El boxeo

Una noche en que acompañé a un amigo al hospital, mientras a él le hacían unas radiografías, yo me puse a charlar con un enfermero. Parecía un apasionado del boxeo.

Esa noche, en la televisión, se enfrentaban dos hombres. Eran, como es de rigor, de un peso parecido. La suerte estaba echada: uno de los dos púgiles aniquilaría al otro. ¡La necesidad del gran espectáculo! Y ya se sabe que para satisfacer el sadismo de los mirones, siempre con el oído atento a los golpes bien asestados, para complacer al público, se está dispuesto a todo.
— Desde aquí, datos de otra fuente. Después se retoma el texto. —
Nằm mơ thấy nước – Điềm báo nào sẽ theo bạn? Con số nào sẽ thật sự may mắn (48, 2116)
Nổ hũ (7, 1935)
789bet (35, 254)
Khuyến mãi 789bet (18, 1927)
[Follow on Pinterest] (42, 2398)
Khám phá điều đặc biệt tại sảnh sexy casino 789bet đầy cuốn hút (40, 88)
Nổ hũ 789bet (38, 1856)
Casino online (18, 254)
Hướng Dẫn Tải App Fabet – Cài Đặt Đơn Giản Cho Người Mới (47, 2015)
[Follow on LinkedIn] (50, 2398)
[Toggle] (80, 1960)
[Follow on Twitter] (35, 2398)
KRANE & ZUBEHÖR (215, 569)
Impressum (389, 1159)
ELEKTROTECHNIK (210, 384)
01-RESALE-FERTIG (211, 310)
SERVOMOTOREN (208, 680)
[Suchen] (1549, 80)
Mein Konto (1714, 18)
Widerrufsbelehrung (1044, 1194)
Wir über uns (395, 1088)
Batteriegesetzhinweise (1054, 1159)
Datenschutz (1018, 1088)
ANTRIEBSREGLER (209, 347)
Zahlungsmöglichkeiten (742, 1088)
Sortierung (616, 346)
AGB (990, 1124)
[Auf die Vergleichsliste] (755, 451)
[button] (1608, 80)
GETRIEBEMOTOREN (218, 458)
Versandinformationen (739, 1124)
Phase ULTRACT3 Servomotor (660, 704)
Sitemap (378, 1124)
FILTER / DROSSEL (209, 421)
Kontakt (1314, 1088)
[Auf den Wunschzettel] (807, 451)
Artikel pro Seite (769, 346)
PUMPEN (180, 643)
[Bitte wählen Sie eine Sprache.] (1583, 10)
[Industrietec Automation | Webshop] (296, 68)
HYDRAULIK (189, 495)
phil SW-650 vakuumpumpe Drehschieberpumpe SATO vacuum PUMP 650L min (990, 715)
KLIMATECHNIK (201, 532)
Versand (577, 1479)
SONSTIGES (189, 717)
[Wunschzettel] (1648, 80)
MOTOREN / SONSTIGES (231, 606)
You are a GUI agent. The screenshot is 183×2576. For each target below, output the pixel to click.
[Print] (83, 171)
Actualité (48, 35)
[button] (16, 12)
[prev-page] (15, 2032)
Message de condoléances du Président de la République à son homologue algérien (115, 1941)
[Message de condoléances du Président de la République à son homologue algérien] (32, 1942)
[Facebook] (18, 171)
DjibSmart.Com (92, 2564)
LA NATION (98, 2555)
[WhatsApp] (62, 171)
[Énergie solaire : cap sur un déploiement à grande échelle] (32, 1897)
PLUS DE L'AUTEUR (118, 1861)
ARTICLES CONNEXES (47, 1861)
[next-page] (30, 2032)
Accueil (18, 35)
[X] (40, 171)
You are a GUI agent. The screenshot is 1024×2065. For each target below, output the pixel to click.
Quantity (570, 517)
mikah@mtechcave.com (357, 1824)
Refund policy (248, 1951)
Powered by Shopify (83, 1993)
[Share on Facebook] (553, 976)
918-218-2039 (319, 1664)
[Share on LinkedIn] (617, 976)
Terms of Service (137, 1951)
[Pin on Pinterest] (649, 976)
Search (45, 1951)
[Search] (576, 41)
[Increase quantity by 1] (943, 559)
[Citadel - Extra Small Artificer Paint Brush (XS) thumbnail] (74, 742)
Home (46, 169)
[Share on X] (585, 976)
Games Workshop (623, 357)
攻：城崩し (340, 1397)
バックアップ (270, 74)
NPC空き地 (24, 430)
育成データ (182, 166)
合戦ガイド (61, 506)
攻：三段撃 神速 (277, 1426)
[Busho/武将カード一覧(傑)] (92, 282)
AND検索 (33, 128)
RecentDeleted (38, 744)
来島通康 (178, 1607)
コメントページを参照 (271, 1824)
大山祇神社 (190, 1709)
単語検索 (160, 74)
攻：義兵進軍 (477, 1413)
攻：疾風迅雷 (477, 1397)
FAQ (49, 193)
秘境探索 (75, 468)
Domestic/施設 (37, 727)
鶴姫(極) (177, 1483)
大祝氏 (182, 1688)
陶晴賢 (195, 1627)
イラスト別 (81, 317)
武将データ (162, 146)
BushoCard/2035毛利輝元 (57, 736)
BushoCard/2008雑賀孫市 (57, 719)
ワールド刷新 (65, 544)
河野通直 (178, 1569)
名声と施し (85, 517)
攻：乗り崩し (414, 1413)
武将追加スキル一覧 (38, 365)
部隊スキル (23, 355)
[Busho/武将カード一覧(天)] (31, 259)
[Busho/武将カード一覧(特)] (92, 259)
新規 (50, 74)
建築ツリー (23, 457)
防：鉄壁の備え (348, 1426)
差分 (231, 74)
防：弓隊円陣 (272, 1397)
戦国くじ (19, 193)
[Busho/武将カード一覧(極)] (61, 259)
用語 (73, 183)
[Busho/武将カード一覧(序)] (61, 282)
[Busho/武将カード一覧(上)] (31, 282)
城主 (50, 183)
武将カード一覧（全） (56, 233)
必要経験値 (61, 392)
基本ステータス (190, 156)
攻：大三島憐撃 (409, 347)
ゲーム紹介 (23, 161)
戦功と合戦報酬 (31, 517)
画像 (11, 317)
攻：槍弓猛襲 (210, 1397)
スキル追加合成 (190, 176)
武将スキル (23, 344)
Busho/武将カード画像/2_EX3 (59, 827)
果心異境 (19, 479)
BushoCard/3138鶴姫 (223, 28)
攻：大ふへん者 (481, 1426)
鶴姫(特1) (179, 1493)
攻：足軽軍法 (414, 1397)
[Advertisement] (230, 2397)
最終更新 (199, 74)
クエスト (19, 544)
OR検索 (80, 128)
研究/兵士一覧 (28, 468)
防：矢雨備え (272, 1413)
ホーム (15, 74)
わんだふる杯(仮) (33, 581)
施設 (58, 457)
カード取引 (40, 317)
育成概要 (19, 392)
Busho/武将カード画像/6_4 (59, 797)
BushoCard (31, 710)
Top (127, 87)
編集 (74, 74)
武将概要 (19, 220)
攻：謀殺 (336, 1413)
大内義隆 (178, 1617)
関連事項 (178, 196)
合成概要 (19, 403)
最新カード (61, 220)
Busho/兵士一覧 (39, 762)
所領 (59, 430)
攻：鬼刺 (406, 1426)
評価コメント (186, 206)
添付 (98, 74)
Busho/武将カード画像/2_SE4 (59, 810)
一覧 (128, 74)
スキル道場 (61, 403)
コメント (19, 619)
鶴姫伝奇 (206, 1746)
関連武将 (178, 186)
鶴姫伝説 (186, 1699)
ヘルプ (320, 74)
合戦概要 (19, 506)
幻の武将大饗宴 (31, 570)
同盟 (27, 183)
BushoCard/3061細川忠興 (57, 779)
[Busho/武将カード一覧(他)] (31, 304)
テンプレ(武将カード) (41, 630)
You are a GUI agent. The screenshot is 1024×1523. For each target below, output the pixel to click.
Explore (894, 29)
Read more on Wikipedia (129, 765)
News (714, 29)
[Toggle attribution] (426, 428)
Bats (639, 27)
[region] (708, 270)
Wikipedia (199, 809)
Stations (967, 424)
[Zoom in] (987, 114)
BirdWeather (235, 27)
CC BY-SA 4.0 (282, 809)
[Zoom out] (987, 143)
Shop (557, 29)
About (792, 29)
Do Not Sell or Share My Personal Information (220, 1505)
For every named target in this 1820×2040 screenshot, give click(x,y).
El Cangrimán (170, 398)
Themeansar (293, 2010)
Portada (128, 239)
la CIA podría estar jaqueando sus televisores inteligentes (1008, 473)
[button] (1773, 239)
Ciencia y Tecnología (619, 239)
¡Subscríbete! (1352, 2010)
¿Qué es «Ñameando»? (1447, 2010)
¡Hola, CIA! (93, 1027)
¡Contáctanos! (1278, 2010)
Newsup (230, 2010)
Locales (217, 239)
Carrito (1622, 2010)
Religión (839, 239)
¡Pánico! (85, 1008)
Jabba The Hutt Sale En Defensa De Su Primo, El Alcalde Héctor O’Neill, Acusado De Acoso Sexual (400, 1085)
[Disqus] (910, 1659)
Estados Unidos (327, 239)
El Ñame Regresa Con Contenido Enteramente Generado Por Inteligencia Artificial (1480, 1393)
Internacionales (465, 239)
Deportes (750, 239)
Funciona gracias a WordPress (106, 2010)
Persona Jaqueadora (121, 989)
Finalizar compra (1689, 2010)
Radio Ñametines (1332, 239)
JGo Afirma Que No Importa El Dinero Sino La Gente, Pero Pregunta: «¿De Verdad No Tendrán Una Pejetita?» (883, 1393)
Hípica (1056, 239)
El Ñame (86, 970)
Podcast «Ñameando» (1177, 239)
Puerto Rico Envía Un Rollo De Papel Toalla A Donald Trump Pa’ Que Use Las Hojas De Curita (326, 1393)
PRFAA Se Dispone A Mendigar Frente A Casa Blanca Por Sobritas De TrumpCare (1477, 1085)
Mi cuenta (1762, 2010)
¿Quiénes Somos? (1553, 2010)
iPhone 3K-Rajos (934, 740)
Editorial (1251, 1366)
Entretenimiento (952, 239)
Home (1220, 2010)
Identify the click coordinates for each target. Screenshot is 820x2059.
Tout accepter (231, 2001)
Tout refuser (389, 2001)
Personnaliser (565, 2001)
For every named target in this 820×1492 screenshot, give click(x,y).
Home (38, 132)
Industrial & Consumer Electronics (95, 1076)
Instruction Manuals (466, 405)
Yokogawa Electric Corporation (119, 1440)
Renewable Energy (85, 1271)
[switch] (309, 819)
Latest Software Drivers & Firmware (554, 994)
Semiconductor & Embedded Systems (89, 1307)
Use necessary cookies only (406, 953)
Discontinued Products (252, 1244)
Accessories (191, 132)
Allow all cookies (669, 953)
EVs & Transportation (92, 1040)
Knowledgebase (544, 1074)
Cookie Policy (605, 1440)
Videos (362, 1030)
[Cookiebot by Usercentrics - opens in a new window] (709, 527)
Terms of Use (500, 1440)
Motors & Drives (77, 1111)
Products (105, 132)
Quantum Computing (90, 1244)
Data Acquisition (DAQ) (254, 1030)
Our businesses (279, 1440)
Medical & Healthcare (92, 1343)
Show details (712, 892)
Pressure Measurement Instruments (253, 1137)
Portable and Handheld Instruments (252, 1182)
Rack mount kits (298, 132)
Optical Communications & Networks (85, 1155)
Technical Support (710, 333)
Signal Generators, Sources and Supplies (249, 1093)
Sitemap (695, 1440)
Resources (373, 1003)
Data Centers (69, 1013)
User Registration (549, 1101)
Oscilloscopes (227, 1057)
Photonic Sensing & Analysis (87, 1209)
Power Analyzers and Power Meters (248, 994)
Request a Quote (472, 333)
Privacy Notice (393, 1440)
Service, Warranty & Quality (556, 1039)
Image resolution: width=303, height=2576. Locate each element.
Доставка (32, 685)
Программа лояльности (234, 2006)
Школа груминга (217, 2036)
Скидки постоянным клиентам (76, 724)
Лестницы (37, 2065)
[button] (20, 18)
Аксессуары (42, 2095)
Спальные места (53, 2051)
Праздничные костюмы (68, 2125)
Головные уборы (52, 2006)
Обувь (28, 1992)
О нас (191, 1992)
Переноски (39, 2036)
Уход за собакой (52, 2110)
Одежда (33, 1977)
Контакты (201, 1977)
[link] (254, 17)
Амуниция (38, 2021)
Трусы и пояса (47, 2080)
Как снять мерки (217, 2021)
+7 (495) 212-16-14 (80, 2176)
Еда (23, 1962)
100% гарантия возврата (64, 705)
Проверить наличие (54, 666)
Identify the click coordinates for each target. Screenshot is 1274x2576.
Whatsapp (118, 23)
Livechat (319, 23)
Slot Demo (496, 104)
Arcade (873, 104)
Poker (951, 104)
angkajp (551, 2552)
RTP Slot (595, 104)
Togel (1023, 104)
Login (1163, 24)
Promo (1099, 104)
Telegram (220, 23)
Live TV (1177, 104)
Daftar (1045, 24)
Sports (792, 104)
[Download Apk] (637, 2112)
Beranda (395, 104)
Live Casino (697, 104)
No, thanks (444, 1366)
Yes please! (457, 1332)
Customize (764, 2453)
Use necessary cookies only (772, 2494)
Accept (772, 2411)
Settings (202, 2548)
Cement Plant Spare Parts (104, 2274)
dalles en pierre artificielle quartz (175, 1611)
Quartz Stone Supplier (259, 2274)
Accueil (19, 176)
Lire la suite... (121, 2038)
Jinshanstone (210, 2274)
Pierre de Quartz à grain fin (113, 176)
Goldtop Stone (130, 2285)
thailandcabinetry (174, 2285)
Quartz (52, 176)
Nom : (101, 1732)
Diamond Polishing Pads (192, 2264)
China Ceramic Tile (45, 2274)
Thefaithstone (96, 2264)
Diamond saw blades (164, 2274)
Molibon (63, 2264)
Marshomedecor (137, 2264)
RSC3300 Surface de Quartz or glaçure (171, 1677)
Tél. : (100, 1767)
Lo comprendí. Aquella noche me enteré, para mi estupor, de que encima del cuadrilátero colocan unos micrófonos. ¡Justo en el centro, allí dónde estalla el guante de boxeo! ¡Sí! Y es cierto, se oye con gran claridad el sonido de los puñetazos. Ese sonido hace vibrar a la multitud. Los boxeadores son deportistas. Nosotros, unos perversos, unos desviados.

Comienza el combate. Un negro y un blanco. Pese a todo, el negro parece más corpulento y musculoso que el blanco. Los dos están dispuestos a golpear; los dos tiemblan de miedo. Llevan el miedo pintado en el rostro. Cuando saltan para calentarse, ocultan su canguelo.

Ahí radica la diferencia esencial con nuestro ámbito. Nosotros nos masturbamos con la muerte. Se trata de un teatro sexual. La muerte, en nuestro caso, es comedia, de la misma manera que el miedo es ficticio, fabricado para disfrutar. Antes de verles boxear, yo, una neófita, habría apostado la totalidad de mis ahorros por el negro. Fue una masacre. ¡Se remata a los caballos[25]! Sí, pero no a los boxeadores. El público ha acudido, ha pagado. Necesita carne magullada. Está ávido de sangre. ¡Es preciso que el espectáculo se prolongue, que los golpes se oigan bien y sean letales!

Yo seguía esperando a mi amigo. En la tele, la masacre había terminado. Vi cómo se llevaban en camilla al púgil perdedor. Su mujer lloraba. Mientras, en el cuadrilátero limpiaban la sangre en espera del combate siguiente.